─── Entries provided ───

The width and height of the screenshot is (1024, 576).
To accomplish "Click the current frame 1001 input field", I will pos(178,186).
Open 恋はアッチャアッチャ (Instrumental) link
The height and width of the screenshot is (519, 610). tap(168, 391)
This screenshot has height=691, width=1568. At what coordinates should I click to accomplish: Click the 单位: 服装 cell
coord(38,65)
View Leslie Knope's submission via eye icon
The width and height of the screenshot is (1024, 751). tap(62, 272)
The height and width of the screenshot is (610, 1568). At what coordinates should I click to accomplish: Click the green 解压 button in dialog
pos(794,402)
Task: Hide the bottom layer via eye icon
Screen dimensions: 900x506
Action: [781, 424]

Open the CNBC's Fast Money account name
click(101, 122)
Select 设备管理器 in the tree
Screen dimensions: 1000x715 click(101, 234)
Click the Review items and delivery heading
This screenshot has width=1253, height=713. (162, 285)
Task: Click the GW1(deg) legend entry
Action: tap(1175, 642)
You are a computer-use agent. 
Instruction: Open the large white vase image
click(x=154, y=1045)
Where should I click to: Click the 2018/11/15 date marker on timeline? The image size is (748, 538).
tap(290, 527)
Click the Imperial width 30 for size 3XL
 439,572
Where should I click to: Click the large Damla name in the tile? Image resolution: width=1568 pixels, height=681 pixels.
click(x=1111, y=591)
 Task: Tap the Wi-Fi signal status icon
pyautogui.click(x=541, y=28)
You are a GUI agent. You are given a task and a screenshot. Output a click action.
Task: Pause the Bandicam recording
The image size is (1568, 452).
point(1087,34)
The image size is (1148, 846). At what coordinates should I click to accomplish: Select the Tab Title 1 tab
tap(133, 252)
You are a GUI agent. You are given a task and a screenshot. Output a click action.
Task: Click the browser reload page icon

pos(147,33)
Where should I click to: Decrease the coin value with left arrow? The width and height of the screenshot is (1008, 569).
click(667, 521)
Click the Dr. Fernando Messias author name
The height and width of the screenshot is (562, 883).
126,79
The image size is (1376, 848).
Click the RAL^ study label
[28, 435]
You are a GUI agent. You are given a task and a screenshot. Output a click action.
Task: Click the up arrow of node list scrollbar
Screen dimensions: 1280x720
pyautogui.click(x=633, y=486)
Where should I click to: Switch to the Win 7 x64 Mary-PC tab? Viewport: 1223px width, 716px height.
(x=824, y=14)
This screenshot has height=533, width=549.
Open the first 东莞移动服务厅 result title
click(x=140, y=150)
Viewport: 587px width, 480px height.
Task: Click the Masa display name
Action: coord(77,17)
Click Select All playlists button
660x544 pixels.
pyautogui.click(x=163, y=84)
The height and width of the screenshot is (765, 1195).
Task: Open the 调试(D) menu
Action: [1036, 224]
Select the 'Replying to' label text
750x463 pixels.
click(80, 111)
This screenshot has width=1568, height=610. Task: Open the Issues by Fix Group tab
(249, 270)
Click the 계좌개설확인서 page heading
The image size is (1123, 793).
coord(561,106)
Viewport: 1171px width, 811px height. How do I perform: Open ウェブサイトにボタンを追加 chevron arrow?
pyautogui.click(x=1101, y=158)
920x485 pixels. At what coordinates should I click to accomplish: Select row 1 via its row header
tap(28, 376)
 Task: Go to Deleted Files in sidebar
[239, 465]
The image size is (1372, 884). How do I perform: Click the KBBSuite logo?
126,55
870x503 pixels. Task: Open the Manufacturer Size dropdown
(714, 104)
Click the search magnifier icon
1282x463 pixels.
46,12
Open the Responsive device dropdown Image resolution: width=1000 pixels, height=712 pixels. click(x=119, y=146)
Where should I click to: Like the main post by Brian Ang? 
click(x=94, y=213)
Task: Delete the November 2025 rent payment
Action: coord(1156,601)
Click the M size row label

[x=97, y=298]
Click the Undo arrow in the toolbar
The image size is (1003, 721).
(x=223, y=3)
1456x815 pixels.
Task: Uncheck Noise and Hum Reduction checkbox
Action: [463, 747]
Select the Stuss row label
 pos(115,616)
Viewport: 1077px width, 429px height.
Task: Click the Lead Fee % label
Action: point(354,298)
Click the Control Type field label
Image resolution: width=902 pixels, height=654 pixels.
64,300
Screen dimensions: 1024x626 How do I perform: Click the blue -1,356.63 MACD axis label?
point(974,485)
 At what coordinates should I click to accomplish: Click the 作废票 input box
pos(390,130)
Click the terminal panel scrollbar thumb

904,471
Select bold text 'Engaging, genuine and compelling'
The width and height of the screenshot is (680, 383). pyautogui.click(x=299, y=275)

───

Assigned task:
Say every entry again, exactly as it reads.

Answer for this exercise:
The width and height of the screenshot is (1024, 576).
To accomplish "Click the current frame 1001 input field", I will pos(178,186).
Open 恋はアッチャアッチャ (Instrumental) link
The height and width of the screenshot is (519, 610). tap(168, 391)
This screenshot has height=691, width=1568. At what coordinates should I click to accomplish: Click the 单位: 服装 cell
coord(38,65)
View Leslie Knope's submission via eye icon
The width and height of the screenshot is (1024, 751). tap(62, 272)
The height and width of the screenshot is (610, 1568). At what coordinates should I click to accomplish: Click the green 解压 button in dialog
pos(794,402)
Task: Hide the bottom layer via eye icon
Screen dimensions: 900x506
Action: [781, 424]

Open the CNBC's Fast Money account name
click(101, 122)
Select 设备管理器 in the tree
Screen dimensions: 1000x715 click(101, 234)
Click the Review items and delivery heading
This screenshot has width=1253, height=713. (162, 285)
Task: Click the GW1(deg) legend entry
Action: tap(1175, 642)
You are a computer-use agent. 
Instruction: Open the large white vase image
click(x=154, y=1045)
Where should I click to: Click the 2018/11/15 date marker on timeline? The image size is (748, 538).
tap(290, 527)
Click the Imperial width 30 for size 3XL
 439,572
Where should I click to: Click the large Damla name in the tile? Image resolution: width=1568 pixels, height=681 pixels.
click(x=1111, y=591)
 Task: Tap the Wi-Fi signal status icon
pyautogui.click(x=541, y=28)
You are a GUI agent. You are given a task and a screenshot. Output a click action.
Task: Pause the Bandicam recording
The image size is (1568, 452).
point(1087,34)
The image size is (1148, 846). At what coordinates should I click to accomplish: Select the Tab Title 1 tab
tap(133, 252)
You are a GUI agent. You are given a task and a screenshot. Output a click action.
Task: Click the browser reload page icon

pos(147,33)
Where should I click to: Decrease the coin value with left arrow? The width and height of the screenshot is (1008, 569).
click(667, 521)
Click the Dr. Fernando Messias author name
The height and width of the screenshot is (562, 883).
126,79
The image size is (1376, 848).
Click the RAL^ study label
[28, 435]
You are a GUI agent. You are given a task and a screenshot. Output a click action.
Task: Click the up arrow of node list scrollbar
Screen dimensions: 1280x720
pyautogui.click(x=633, y=486)
Where should I click to: Switch to the Win 7 x64 Mary-PC tab? Viewport: 1223px width, 716px height.
(x=824, y=14)
This screenshot has height=533, width=549.
Open the first 东莞移动服务厅 result title
click(x=140, y=150)
Viewport: 587px width, 480px height.
Task: Click the Masa display name
Action: coord(77,17)
Click Select All playlists button
660x544 pixels.
pyautogui.click(x=163, y=84)
The height and width of the screenshot is (765, 1195).
Task: Open the 调试(D) menu
Action: [1036, 224]
Select the 'Replying to' label text
750x463 pixels.
click(80, 111)
This screenshot has width=1568, height=610. Task: Open the Issues by Fix Group tab
(249, 270)
Click the 계좌개설확인서 page heading
The image size is (1123, 793).
coord(561,106)
Viewport: 1171px width, 811px height. How do I perform: Open ウェブサイトにボタンを追加 chevron arrow?
pyautogui.click(x=1101, y=158)
920x485 pixels. At what coordinates should I click to accomplish: Select row 1 via its row header
tap(28, 376)
 Task: Go to Deleted Files in sidebar
[239, 465]
The image size is (1372, 884). How do I perform: Click the KBBSuite logo?
126,55
870x503 pixels. Task: Open the Manufacturer Size dropdown
(714, 104)
Click the search magnifier icon
1282x463 pixels.
46,12
Open the Responsive device dropdown Image resolution: width=1000 pixels, height=712 pixels. click(x=119, y=146)
Where should I click to: Like the main post by Brian Ang? 
click(x=94, y=213)
Task: Delete the November 2025 rent payment
Action: coord(1156,601)
Click the M size row label

[x=97, y=298]
Click the Undo arrow in the toolbar
The image size is (1003, 721).
(x=223, y=3)
1456x815 pixels.
Task: Uncheck Noise and Hum Reduction checkbox
Action: [463, 747]
Select the Stuss row label
 pos(115,616)
Viewport: 1077px width, 429px height.
Task: Click the Lead Fee % label
Action: point(354,298)
Click the Control Type field label
Image resolution: width=902 pixels, height=654 pixels.
64,300
Screen dimensions: 1024x626 How do I perform: Click the blue -1,356.63 MACD axis label?
point(974,485)
 At what coordinates should I click to accomplish: Click the 作废票 input box
pos(390,130)
Click the terminal panel scrollbar thumb

904,471
Select bold text 'Engaging, genuine and compelling'
The width and height of the screenshot is (680, 383). pyautogui.click(x=299, y=275)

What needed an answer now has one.